Your task:
The range runs from the line containing "This screenshot has width=800, height=800." to the last line of the entries. Restate those lines word for word, without the pictures.

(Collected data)
- Opening Delimiter -

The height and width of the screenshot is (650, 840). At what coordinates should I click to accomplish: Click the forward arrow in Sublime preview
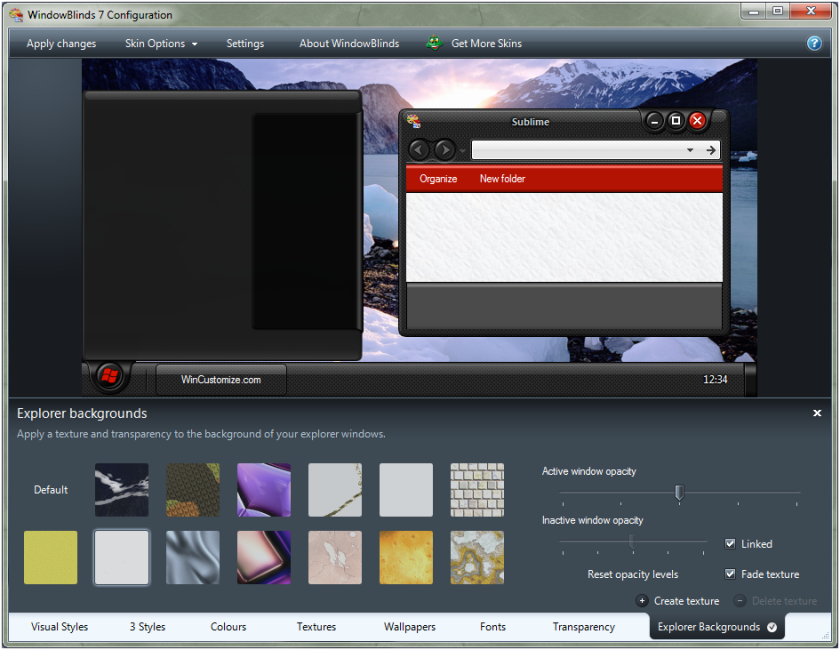coord(444,150)
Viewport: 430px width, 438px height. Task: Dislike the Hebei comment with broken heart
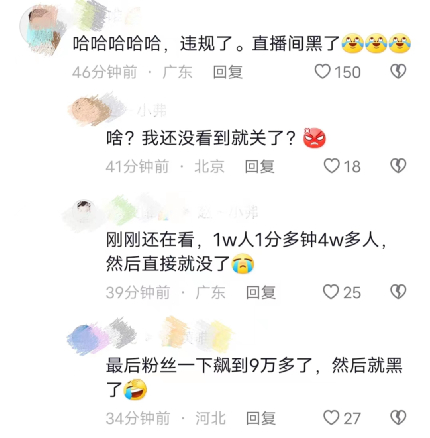(x=398, y=417)

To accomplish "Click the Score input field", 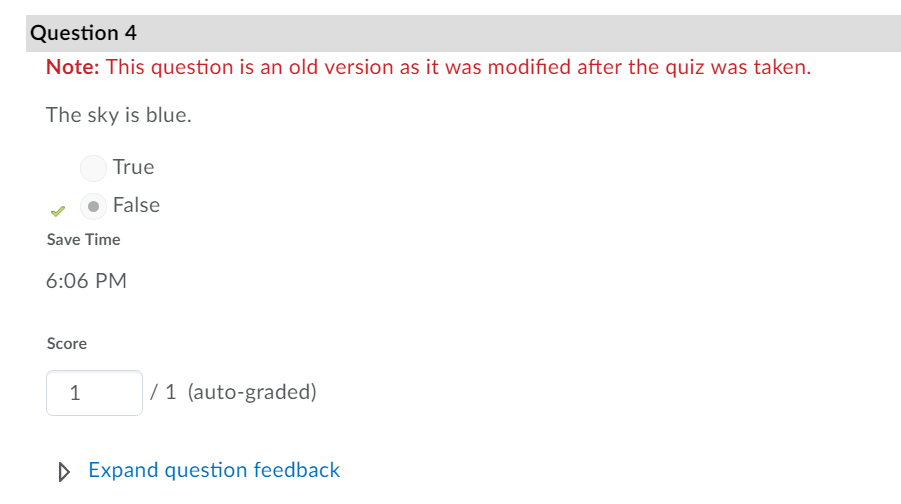I will pyautogui.click(x=94, y=393).
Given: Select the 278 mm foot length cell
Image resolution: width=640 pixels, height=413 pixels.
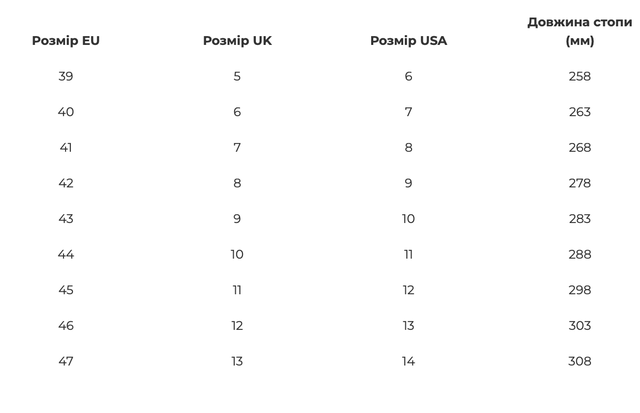Looking at the screenshot, I should click(x=579, y=183).
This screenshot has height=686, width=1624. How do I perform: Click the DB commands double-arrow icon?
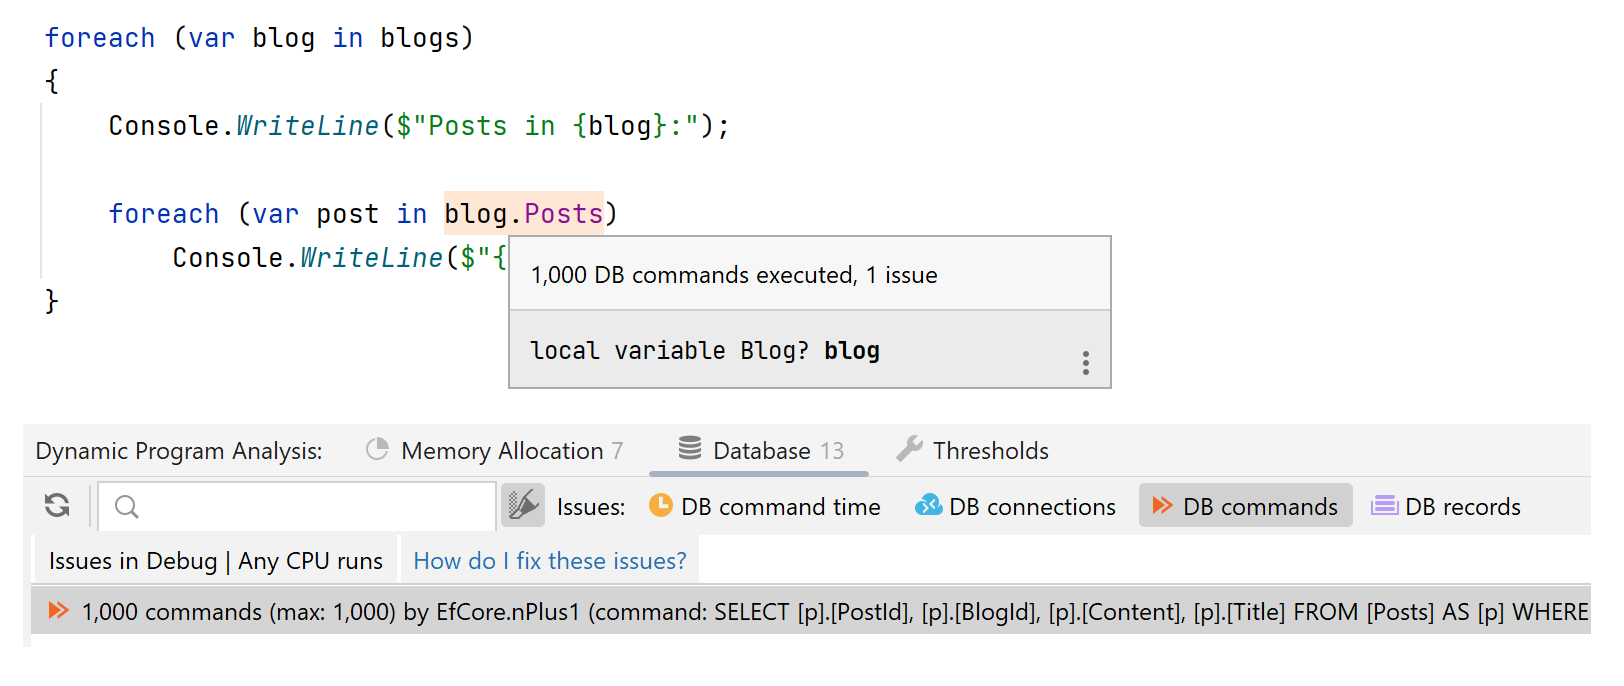point(1163,507)
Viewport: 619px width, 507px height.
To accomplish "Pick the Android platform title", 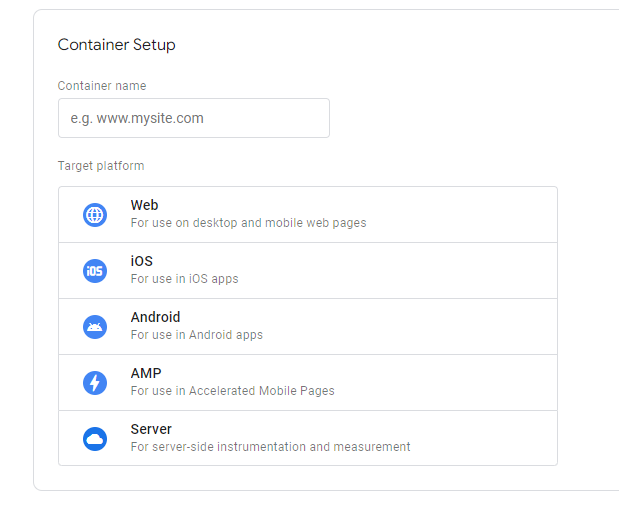I will (156, 317).
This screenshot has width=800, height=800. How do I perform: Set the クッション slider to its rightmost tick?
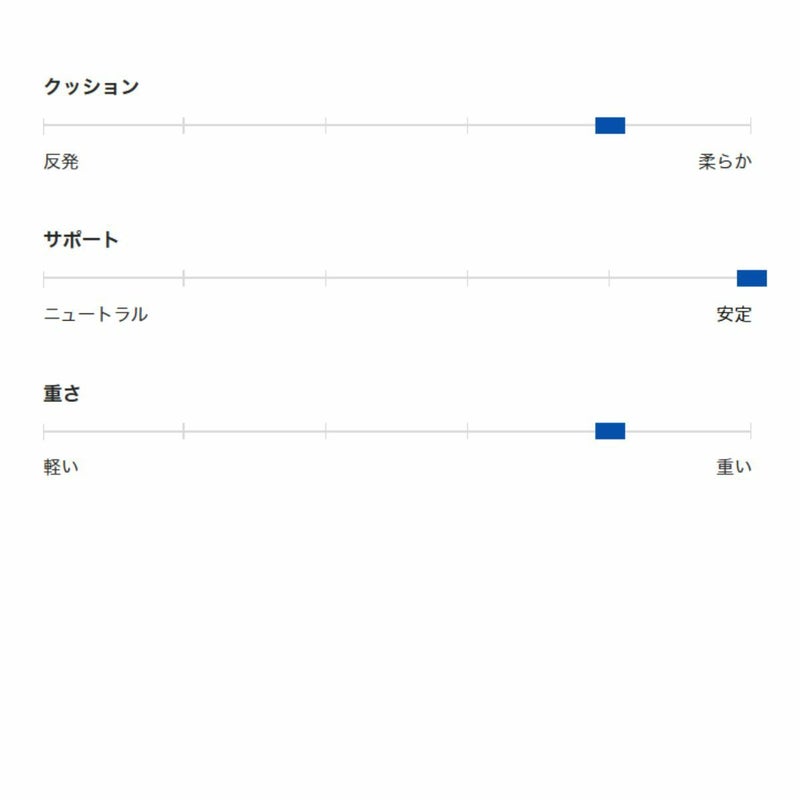coord(750,125)
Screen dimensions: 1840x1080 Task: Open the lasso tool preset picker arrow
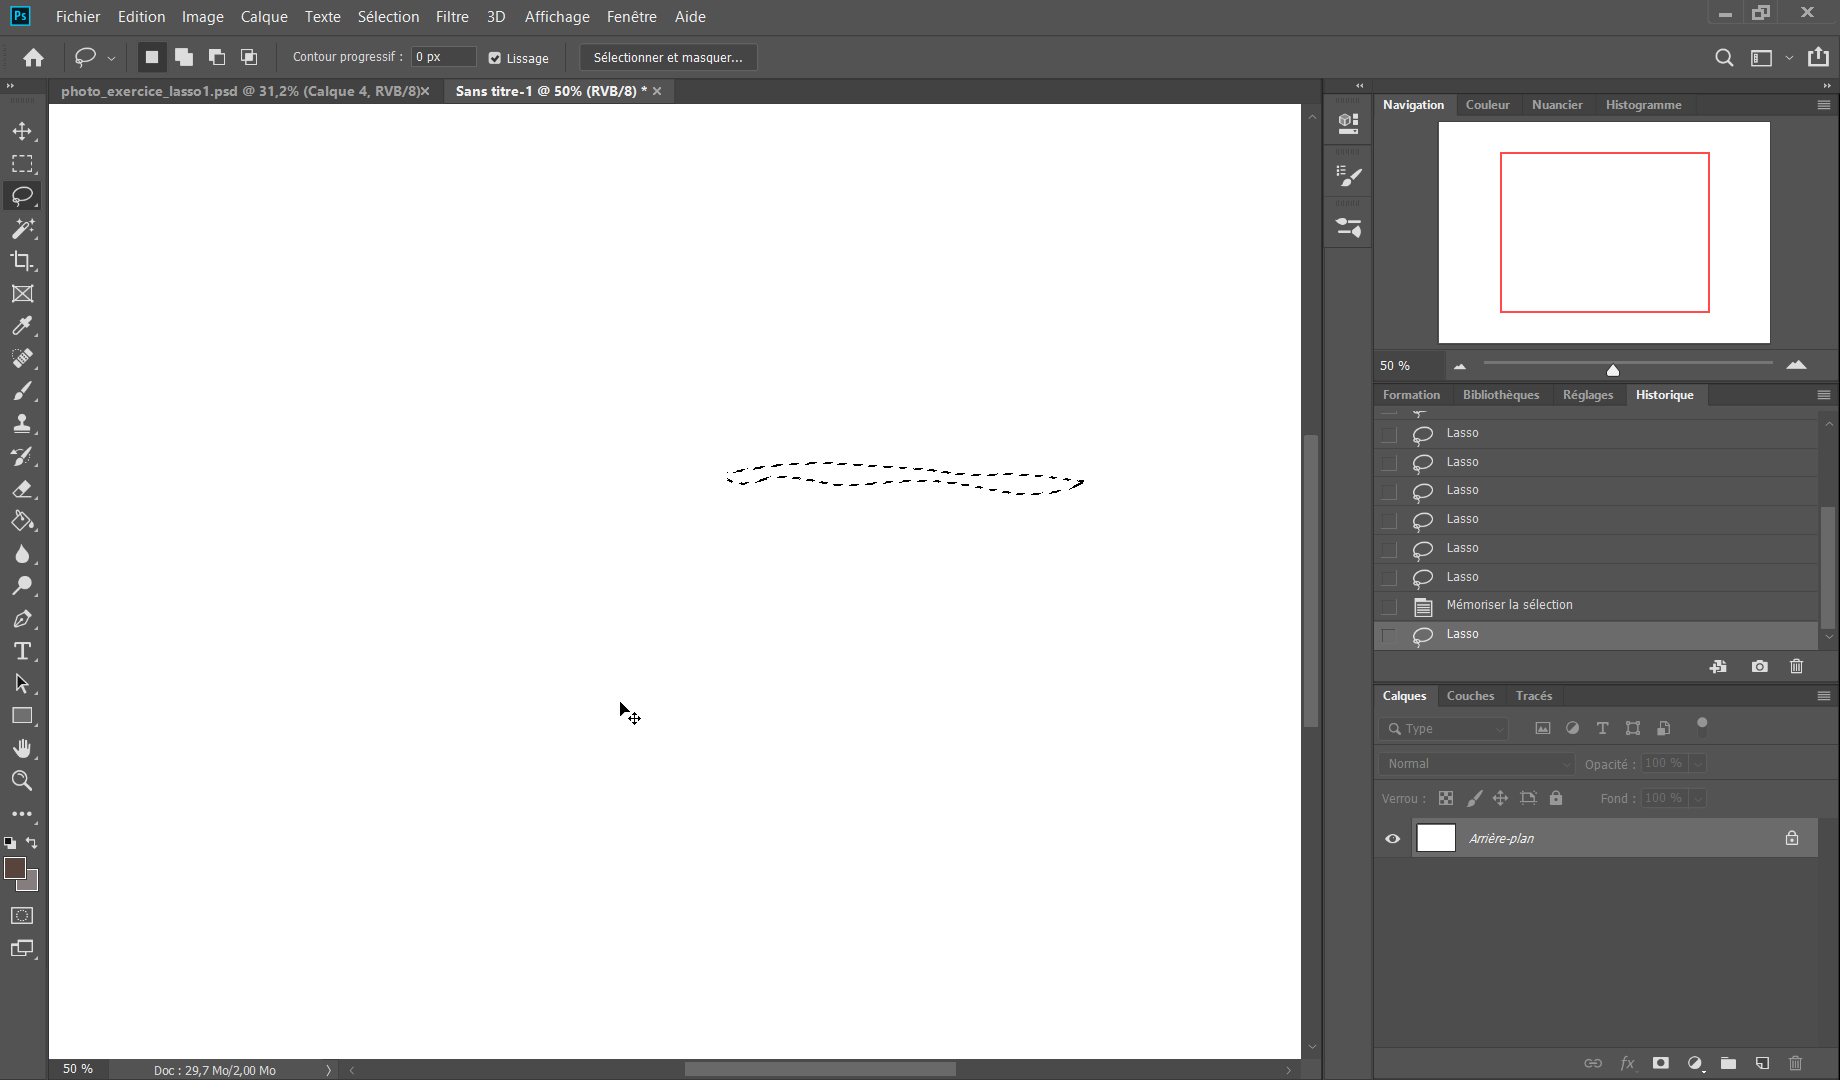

- Closing Delimiter -

Answer for this exercise:
This screenshot has width=800, height=800. How do I perform: Set the クッション slider to its rightmost tick?
coord(750,125)
Screen dimensions: 1840x1080 Task: Open the lasso tool preset picker arrow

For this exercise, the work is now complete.